- [Exercise goal]:
Can you rewrite the records as a numbered list, from the line with "At what coordinates should I click to accomplish: Switch" through the end of the records, leaving out blank lines and pictures?

+++ Listed records

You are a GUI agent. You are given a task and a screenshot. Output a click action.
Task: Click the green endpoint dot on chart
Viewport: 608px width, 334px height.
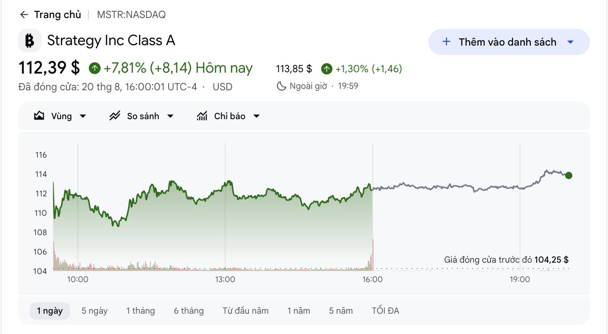569,176
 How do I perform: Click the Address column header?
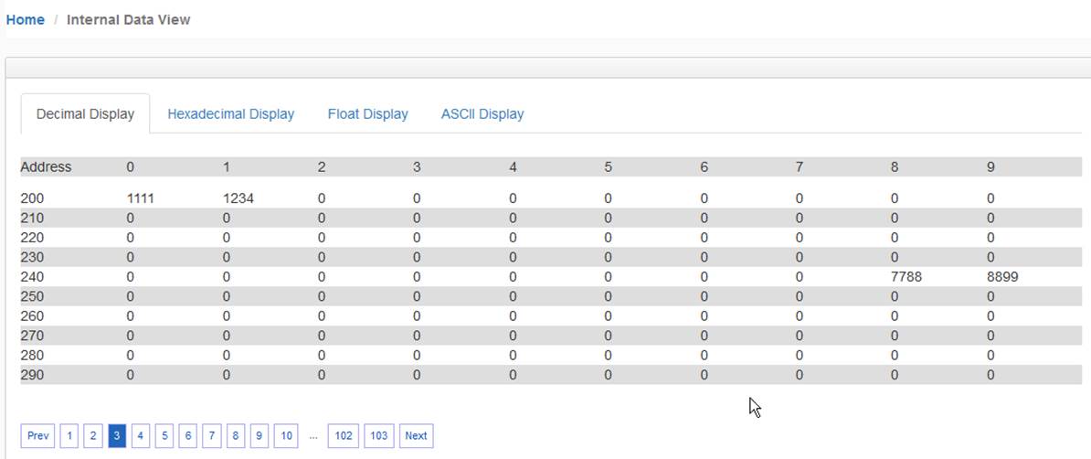[x=46, y=167]
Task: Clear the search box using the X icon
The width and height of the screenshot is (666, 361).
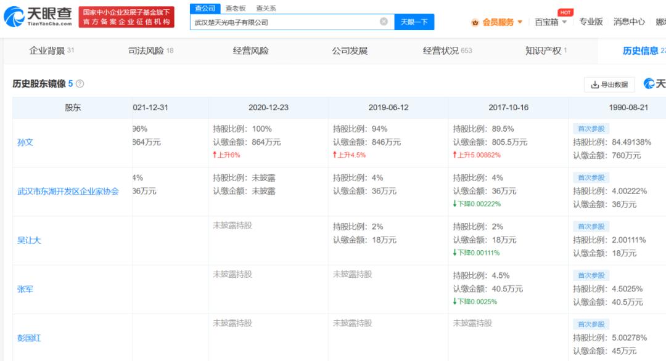Action: click(x=383, y=20)
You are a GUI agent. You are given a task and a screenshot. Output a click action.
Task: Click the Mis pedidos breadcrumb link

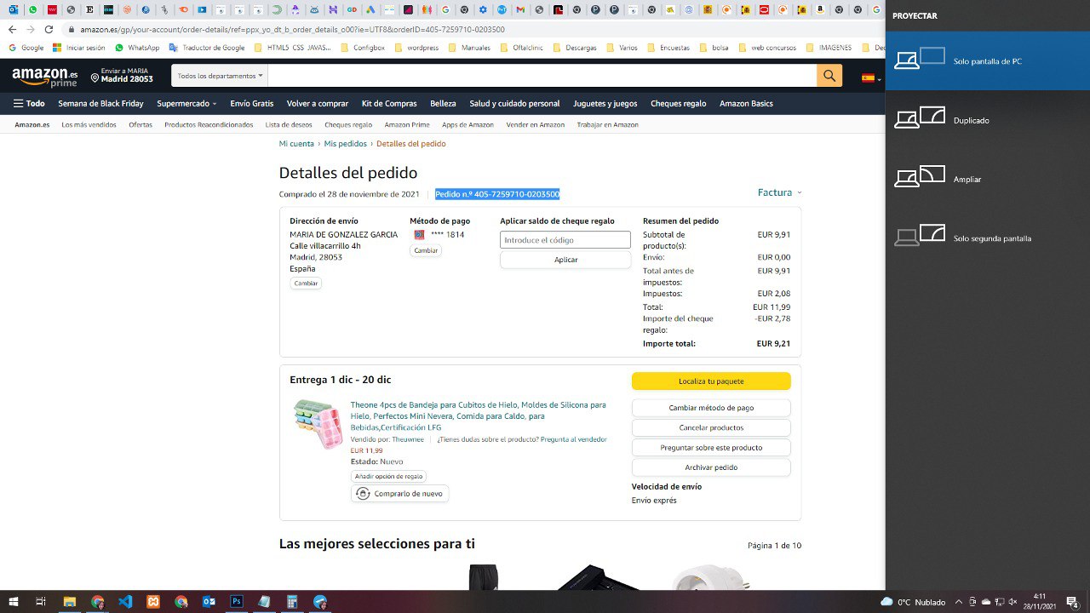[x=345, y=144]
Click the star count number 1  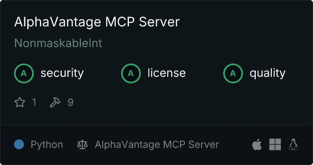click(x=34, y=102)
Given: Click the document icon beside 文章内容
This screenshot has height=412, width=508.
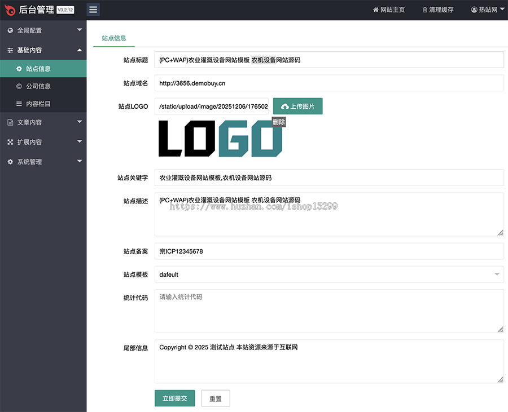Looking at the screenshot, I should [10, 122].
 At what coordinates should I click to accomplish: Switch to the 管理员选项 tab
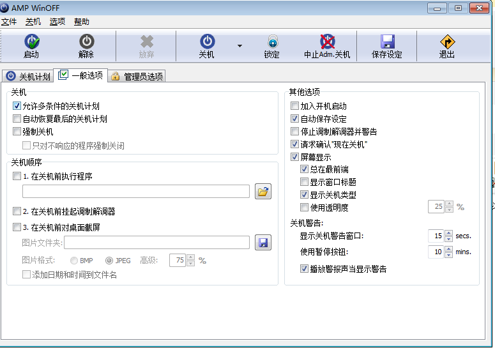click(137, 77)
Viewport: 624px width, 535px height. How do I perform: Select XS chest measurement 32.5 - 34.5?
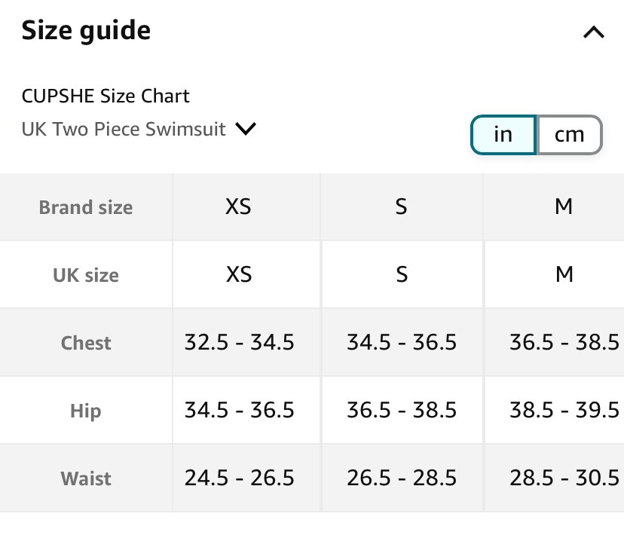(239, 343)
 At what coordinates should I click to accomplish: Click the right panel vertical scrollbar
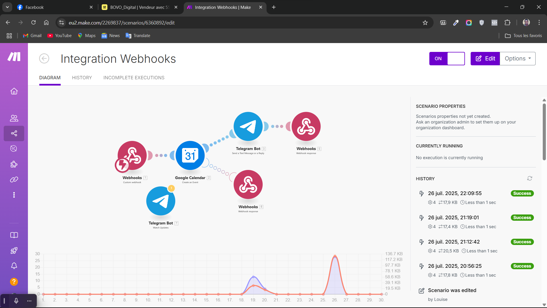tap(544, 131)
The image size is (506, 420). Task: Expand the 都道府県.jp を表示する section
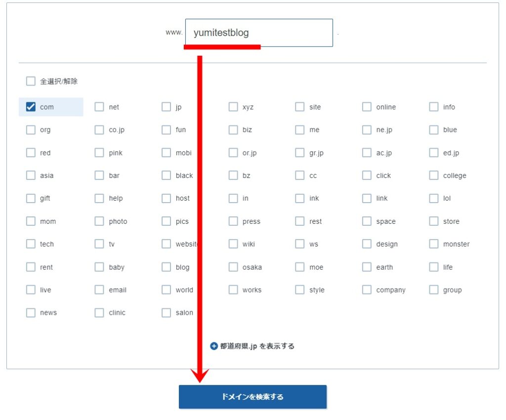253,346
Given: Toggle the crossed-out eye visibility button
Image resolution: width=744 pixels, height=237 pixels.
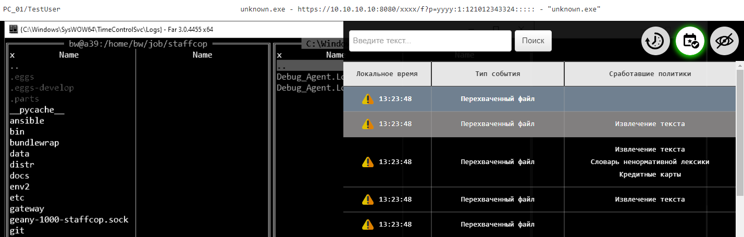Looking at the screenshot, I should (724, 41).
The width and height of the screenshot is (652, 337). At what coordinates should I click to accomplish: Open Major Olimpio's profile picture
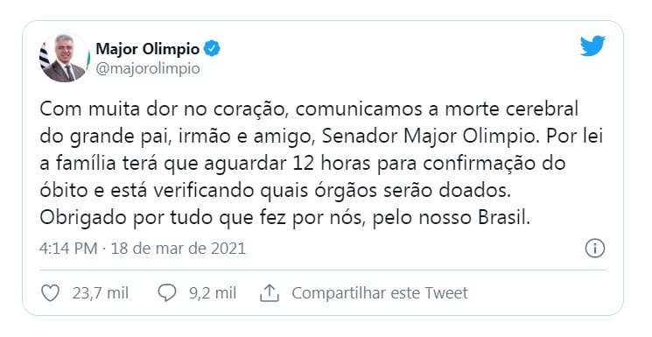click(65, 58)
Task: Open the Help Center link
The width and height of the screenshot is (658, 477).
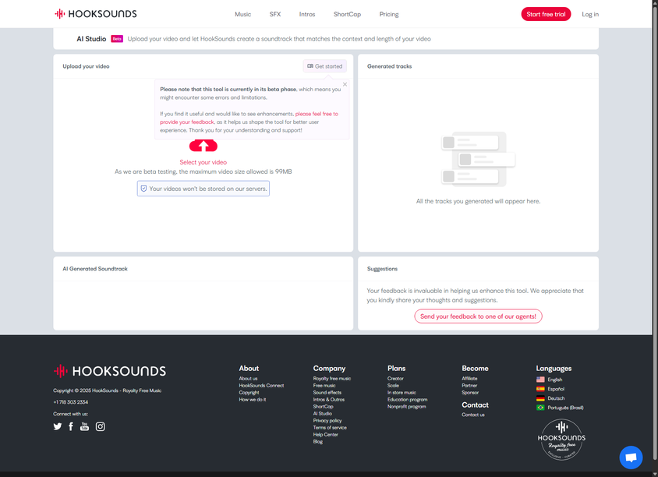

++++++

- [Full answer]:
1.  At what coordinates should I click to accomplish: Switch to the 管理员选项 tab
2. click(137, 77)
3. Viewport: 624px width, 535px height. How do I perform: Select XS chest measurement 32.5 - 34.5?
4. (239, 343)
5.  At what coordinates should I click to accomplish: Click the right panel vertical scrollbar
6. tap(544, 131)
7. The image size is (506, 420). Task: Expand the 都道府県.jp を表示する section
8. 253,346
9. Given: Toggle the crossed-out eye visibility button
10. Image resolution: width=744 pixels, height=237 pixels.
11. Looking at the screenshot, I should (724, 41).
12. The width and height of the screenshot is (652, 337). At what coordinates should I click to accomplish: Open Major Olimpio's profile picture
13. click(65, 58)
14. Task: Open the Help Center link
15. The width and height of the screenshot is (658, 477).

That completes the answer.